First look: Ubuntu 8.04
Previously I’d been using Xubuntu because Ubuntu didn’t seem to work very well for me. But though it was amazingly fast, Xubuntu had problems. Yesterday I downloaded Ubuntu 8.04 and installed it on my home machine. After switching off the fancy gingerbread and trying it, I have a few observations below the fold.
Short version: this one is a keeper. If Microsoft could keep up steady improvement like this, they would be a celebrated global treasure instead of the icon of junk software that they are. But they can’t, so here we are using Ubuntu. And so far very favorably impressed.
- Seems to patch itself to stable versions. Much appreciated.
- A seriously nice interface. Just about as fast as Xubuntu when you switch off the gingerbread features. (Do you get the idea I really don’t care about transparent title bars and rotating cube screen switchers?
- Install takes about 40 minutes including applications and patching. Contrast that with 4 hours to get a Windows build anywhere near ready to use at all.
- It detected my scanner instantly, and the Xsane scanning utility is the best one I’ve seen (as measured in the fine control it gives the user).
- Drawing masks in Gimp is much more precise – and easier – than in Photoshop
- OpenOffice is much more straightforward in use than Microsoft Office.
- So far I have not had any of the ‘FlashCrash’ problems that plagued my Xubuntu installation, and even using Adobe’s Flash player plugin. (I hate the Adobe corporation even more than Microsoft)
- Very easy to burn CD’s.
- Very grateful for restricted drivers’ option, since proprietary companies dont’ seem to want to cooperate fully. This unit is running on a restricted Nvidia driver, and Broadcom network wireless chipsets can now be used without an NDIS envelope.

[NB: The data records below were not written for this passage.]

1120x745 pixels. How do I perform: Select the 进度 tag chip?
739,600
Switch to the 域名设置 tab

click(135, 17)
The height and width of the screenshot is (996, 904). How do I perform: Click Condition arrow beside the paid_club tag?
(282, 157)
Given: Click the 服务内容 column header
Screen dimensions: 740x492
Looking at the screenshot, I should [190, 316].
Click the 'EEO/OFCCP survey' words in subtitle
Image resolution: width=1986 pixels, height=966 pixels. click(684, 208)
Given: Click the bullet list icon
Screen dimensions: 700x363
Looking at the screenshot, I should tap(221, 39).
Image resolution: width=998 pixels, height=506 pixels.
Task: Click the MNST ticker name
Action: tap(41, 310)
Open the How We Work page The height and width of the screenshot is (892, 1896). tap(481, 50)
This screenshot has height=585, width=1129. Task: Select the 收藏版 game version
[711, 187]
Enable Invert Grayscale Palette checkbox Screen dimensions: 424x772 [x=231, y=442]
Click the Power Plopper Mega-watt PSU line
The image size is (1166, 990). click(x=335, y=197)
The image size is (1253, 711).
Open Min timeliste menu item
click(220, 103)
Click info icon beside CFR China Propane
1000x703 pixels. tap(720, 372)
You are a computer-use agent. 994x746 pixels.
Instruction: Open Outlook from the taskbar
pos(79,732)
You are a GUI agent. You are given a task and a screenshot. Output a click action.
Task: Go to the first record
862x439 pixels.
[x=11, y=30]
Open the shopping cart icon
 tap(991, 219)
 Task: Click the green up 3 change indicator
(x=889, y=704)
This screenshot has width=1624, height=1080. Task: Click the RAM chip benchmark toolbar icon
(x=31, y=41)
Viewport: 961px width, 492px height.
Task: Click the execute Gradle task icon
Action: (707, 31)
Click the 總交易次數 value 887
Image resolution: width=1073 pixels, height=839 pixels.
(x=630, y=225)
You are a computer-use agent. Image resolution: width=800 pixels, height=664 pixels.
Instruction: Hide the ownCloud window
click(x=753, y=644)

- Super-easy to patch the machine.
- It’s annoying to have to use restricted drivers. C’mon, chipset manufacturers, what are you afraid of? (I’m guessing they are violating their competitors’ patents and don’t want anyone to know)
- Suspend worked perfectly in Xubuntu, but hangs in Ubuntu. At least on this machine. Until I figure it out.
- Windows hotkeys don’t seem to be working. Maybe there’s a way to enable them.
- Monitor detection is very spotty in Ubuntu; it finds a “generic monitor” and you can’t get past 1024×768. This is a fairly big problem.
I’ll have more to say after using it for a while.